June 17: Congressional Record publishes “ELECTION SECURITY” in the Senate section

Politics 6 edited

Volume 167, No. 106, covering the 1st Session of the 117th Congress (2021 - 2022), was published by the Congressional Record.

The Congressional Record is a unique source of public documentation. It started in 1873, documenting nearly all the major and minor policies being discussed and debated.

“ELECTION SECURITY” mentioning Mitch McConnell was published in the Senate section on page S4601 on June 17.

Of the 100 senators in 117th Congress, 24 percent were women, and 76 percent were men, according to the Biographical Directory of the United States Congress.

Senators' salaries are historically higher than the median US income.

The publication is reproduced in full below:

ELECTION SECURITY

Mr. McCONNELL. Madam President, next week, as the Democratic leader has indicated, the Senate will finally get the opportunity to vote on the bill that House and Senate Democrats have both made their No. 1 priority for the entire Congress. S. 1 is a bad bill filled with bad ideas, and I have been crystal clear about opposing it from the very beginning.

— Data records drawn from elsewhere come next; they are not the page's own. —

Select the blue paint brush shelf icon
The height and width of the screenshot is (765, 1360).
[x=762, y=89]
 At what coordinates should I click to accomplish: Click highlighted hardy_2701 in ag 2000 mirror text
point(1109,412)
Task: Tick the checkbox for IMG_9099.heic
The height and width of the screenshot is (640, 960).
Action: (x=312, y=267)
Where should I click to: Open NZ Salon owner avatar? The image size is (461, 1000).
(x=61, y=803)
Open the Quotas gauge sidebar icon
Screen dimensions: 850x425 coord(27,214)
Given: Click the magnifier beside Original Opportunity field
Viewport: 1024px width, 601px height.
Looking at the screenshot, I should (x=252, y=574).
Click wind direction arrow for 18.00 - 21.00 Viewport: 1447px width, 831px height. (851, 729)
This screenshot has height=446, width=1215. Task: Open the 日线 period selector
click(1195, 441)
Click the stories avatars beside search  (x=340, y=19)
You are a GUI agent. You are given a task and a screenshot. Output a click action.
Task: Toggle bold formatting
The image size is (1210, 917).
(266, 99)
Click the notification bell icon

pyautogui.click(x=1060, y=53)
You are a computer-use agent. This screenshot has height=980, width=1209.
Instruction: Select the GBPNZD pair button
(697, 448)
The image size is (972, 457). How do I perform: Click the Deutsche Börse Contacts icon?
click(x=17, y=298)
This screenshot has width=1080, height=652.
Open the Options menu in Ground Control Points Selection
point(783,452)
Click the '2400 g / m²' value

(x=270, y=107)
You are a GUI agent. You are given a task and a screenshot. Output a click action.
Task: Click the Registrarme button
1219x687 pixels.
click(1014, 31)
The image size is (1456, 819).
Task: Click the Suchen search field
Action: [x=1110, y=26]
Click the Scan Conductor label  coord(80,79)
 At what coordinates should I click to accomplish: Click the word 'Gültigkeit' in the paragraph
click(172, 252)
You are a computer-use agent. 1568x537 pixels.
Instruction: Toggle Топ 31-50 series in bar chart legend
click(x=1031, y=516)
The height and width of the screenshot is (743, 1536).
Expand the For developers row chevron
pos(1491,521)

But for Democrats themselves, coming up with a compelling rationale for this unprecedented political power grab has been a long and winding road. It started back in 2019. Then, our friends on the left were still trying to wrap their heads around a stunning defeat in the 2016 Presidential election, so the Speaker of the House billed H.R. 1 as a major overhaul for what her party concluded was a profoundly broken democracy.

Then, 2020 changed everything. A Democrat actually won the White House. I guess our democracy wasn't broken after all. This time, apparently, Federal authorities just needed urgent protection from State legislatures running their own elections.

So we are talking about fundamentally the very same bill. And one thing is for certain: Major overhaul doesn't even begin--begin--to describe it. The awful guts are all in there.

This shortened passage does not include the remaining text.